Avant de parcourir la galerie à pied, maman conduit Jacques et Madeleine à un ascenseur qui dessert l’une des deux grandes plates-formes roulantes. Ces plates-formes, mues par l’électricité, vont, sur des rails très élevés, d’un bout à l’autre du palais. Elles avancent lentement, de manière que l’on ait le temps de regarder toutes les machines au-dessus desquelles on voyage.
Quand les enfants ont ainsi joui d’un coup d’œil d’ensemble, ils examinent la galerie dans ses détails. Jacques regrette beaucoup de n’avoir pas encore étudié la mécanique; il se promet d’être bachelier ès sciences le plus tôt possible, et, quand il y aura une autre Exposition universelle, il pourra expliquer à sa sœur le fonctionnement de toutes les machines qu’ils verront. Pour cette fois, il faut se contenter de regarder sans comprendre.
Du reste, même sans savoir le «parce que» du «pourquoi», on ne saurait se promener dans la galerie sans être intéressé.
Voici, par exemple, une machine à coudre et à broder devant laquelle Jacques et Madeleine se sont arrêtés. Sans doute le frère et la sœur ignorent de quelle façon cet instrument est construit; personne ne leur a probablement dit qu’il a été inventé par un Français, nommé Thimonnier, perfectionné plus tard par l’Américain Elias Howe, et appliqué à une foule de besognes qu’il simplifie et abrège. Mais ils voient combien, grâce à lui, on coud, on pique et l’on brode vite. Une demoiselle fait fonctionner, sans aucune fatigue, l’appareil qui marque des mouchoirs en quelques secondes.
Un peu plus loin, il est vrai, Jacques se fâche au lieu d’admirer. Il marchait tranquillement, lorsque soudain, comme il passait devant un tuyau en forme d’ophicléide, son chapeau s’envole. Il est fort heureux que l’enfant ne porte pas perruque: les faux cheveux se seraient envolés comme le chapeau.

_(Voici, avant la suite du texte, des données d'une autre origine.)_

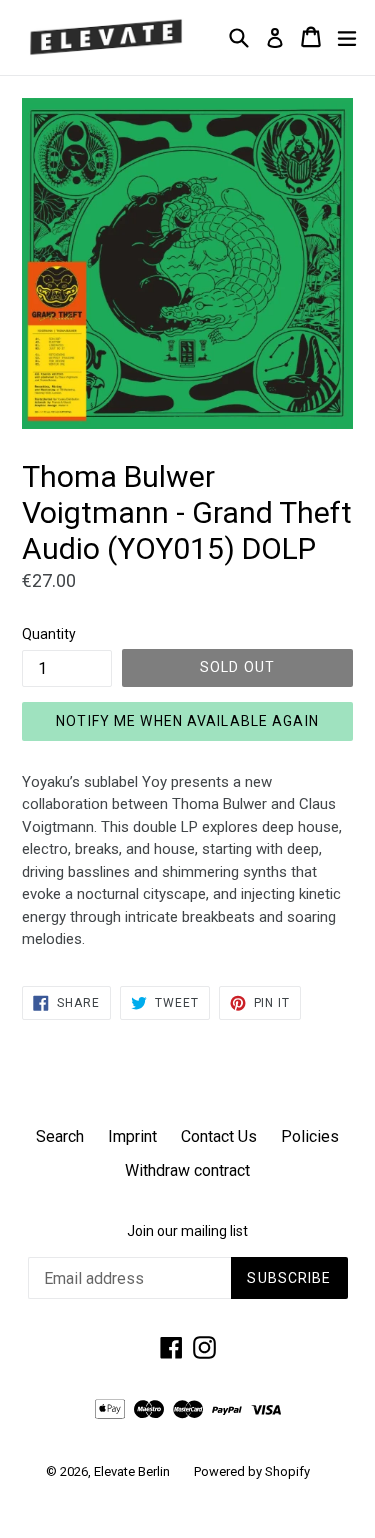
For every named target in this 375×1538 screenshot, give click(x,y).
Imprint (132, 1136)
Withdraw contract (187, 1170)
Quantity (49, 634)
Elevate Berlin (132, 1471)
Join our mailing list (187, 1231)
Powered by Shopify (252, 1471)
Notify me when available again (187, 721)
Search (60, 1136)
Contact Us (219, 1136)
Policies (310, 1136)
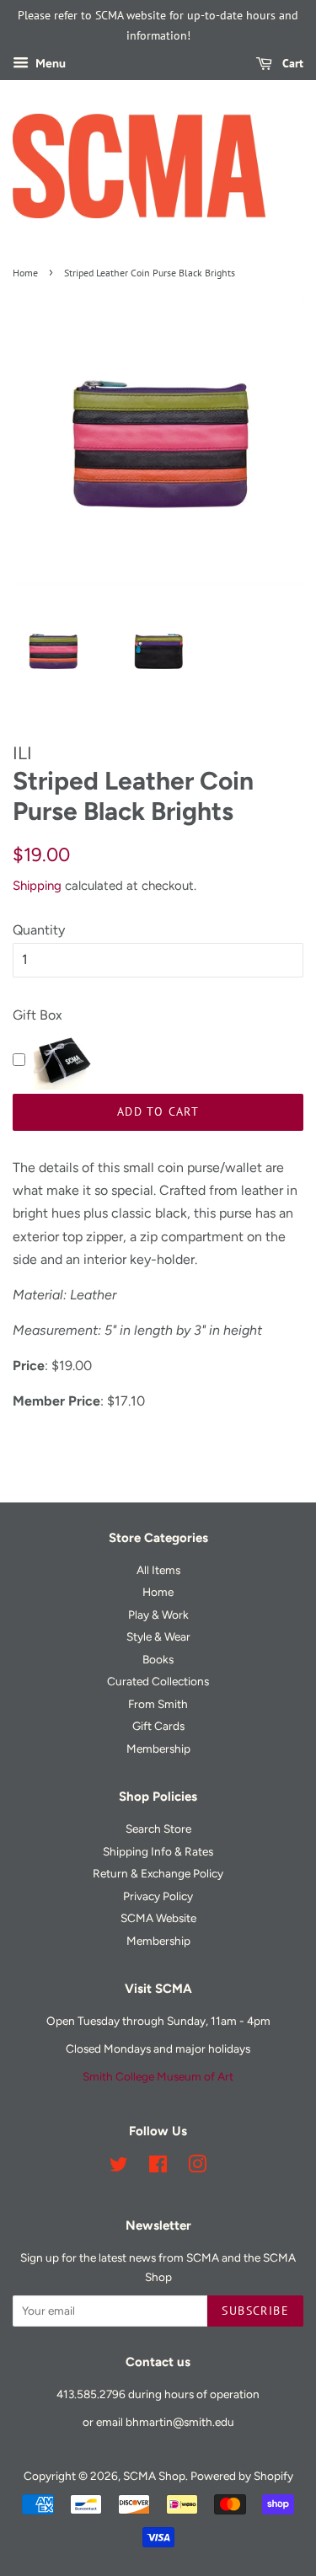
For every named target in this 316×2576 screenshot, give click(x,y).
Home (25, 272)
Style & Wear (158, 1636)
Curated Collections (158, 1681)
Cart (291, 63)
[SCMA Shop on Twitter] (119, 2167)
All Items (158, 1570)
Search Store (158, 1828)
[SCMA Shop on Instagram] (197, 2167)
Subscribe (255, 2310)
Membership (158, 1748)
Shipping (37, 885)
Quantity (39, 930)
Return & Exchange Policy (158, 1873)
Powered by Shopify (241, 2475)
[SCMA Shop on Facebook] (158, 2167)
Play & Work (158, 1614)
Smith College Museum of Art (158, 2076)
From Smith (158, 1704)
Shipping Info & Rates (158, 1851)
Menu (49, 63)
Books (158, 1659)
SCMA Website (158, 1918)
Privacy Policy (158, 1896)
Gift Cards (158, 1726)
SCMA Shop (154, 2475)
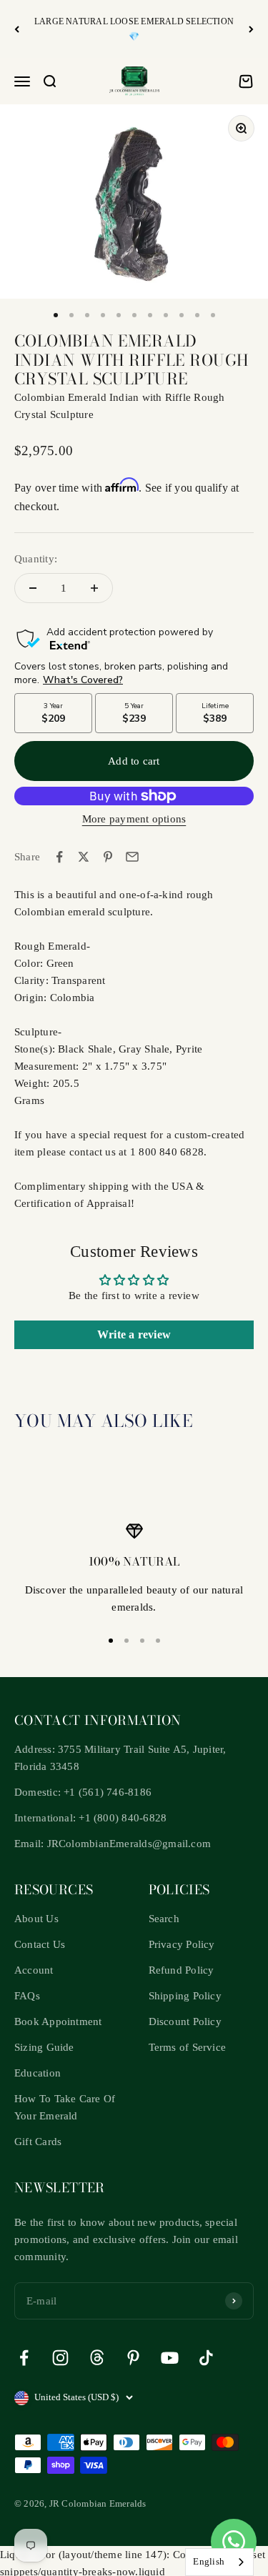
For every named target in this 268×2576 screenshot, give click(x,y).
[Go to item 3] (87, 315)
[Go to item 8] (166, 315)
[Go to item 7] (150, 315)
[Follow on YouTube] (169, 2357)
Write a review (134, 1334)
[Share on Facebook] (59, 857)
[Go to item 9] (181, 315)
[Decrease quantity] (33, 588)
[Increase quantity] (94, 588)
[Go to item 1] (56, 315)
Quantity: (35, 559)
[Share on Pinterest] (108, 857)
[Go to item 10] (197, 315)
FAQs (27, 1995)
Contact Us (39, 1944)
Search (164, 1918)
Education (37, 2073)
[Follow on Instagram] (60, 2357)
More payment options (134, 819)
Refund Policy (181, 1970)
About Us (36, 1918)
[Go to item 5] (118, 315)
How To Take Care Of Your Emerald (64, 2107)
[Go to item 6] (134, 315)
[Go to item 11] (213, 315)
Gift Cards (37, 2141)
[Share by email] (132, 857)
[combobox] (219, 2562)
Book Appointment (58, 2021)
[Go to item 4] (103, 315)
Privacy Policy (182, 1944)
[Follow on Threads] (96, 2357)
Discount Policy (185, 2021)
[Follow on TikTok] (206, 2357)
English (208, 2561)
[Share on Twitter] (83, 857)
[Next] (251, 29)
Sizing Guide (44, 2047)
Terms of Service (188, 2047)
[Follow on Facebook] (24, 2357)
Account (34, 1970)
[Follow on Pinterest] (133, 2357)
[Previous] (16, 29)
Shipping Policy (185, 1995)
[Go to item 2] (71, 315)
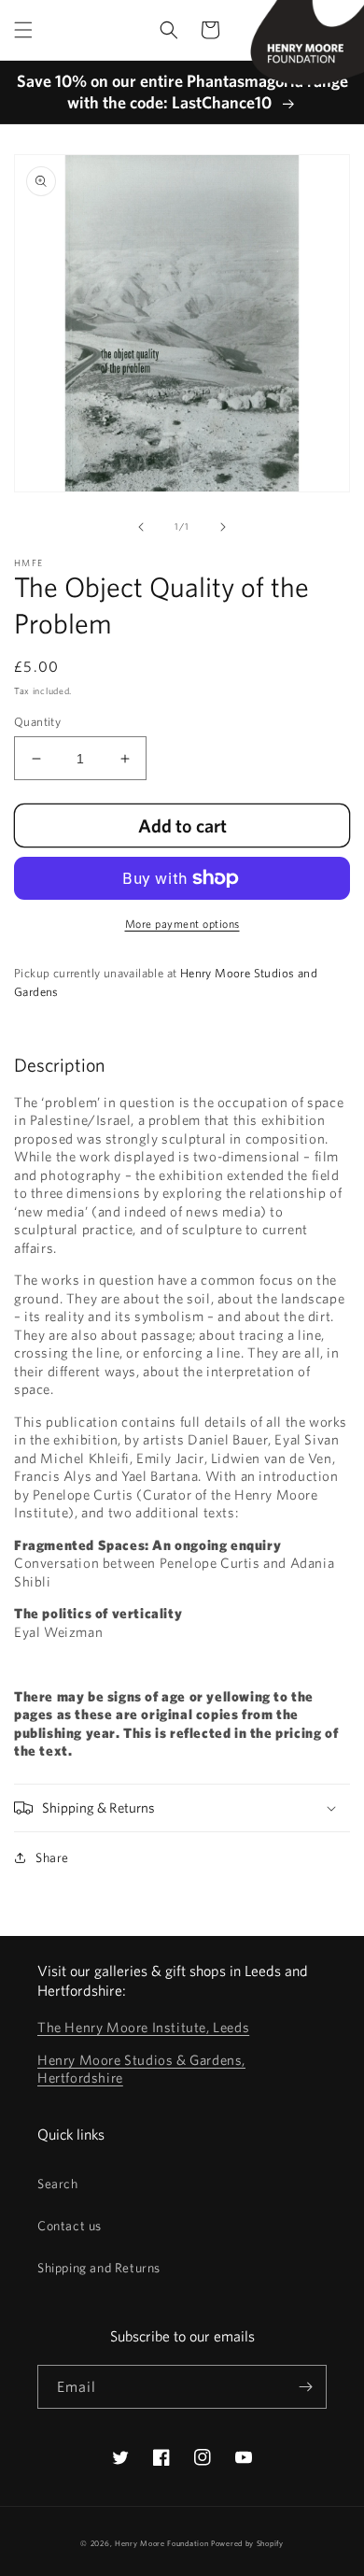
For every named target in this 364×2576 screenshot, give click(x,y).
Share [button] (52, 1857)
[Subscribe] (305, 2387)
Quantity (37, 722)
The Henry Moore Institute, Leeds (143, 2027)
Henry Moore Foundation (163, 2543)
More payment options (182, 923)
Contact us (69, 2225)
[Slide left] (140, 527)
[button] (23, 29)
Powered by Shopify (247, 2543)
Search (57, 2183)
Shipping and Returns (99, 2267)
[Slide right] (223, 527)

«Oh! la sotte machine! s’écrie-t-il. A quoi bon souffler ainsi sur les gens qui se promènent?
—Mon ami, répond maman, cette machine est un ventilateur, et son rôle est précisément de produire du vent.
—De produire du vent, je le veux bien, mais non pas de me décoiffer.
—L’accident n’est pas grave, avoue-le; et je t’engage à pardonner à l’appareil de l’avoir causé, en faveur des services qu’il rend. Songe que c’est au moyen des ventilateurs que l’on renouvelle l’air dans les endroits où il est vicié. De son souffle puissant l’instrument chasse et remplace l’atmosphère insalubre, et empêche ainsi les maladies et les épidémies.»
Après cette explication de sa maman, Jacques n’est plus du tout fâché contre le ventilateur.
«Mesdames et messieurs, dit un jeune homme assis derrière une petite table surmontée d’une caisse singulière, venez écouter un concert donné il y a dix mois, à New-York.»
Madeleine et son frère se regardent, tout étonnés. Comment est-il possible que, de Paris, on entende de la musique exécutée à New-York, dix mois auparavant? Sans doute ce jeune homme veut plaisanter.
Eh bien, non, il ne plaisante pas du tout. L’appareil qui est sur la table est un phonographe, c’est-à-dire un instrument qui recueille les sons et les reproduit quand on le désire.
«Le phonographe, dit maman, a été inventé par le célèbre Américain Edison. Plus tard, quand vous étudierez la physique, vous apprendrez que c’est à l’électricité et au magnétisme qu’il doit ses propriétés.»
Les enfants et leur mère s’approchent de la table et prennent à la main des fils terminés par une espèce de fourche dont ils appuient les deux extrémités contre leurs oreilles. Aussitôt ils entendent, avec une netteté absolue, un orchestre complet jouer une marche entraînante.
«Comme c’est drôle!» dit Madeleine.
Quant à Jacques, il est de plus en plus décidé à travailler dur pour être bientôt bachelier ès sciences.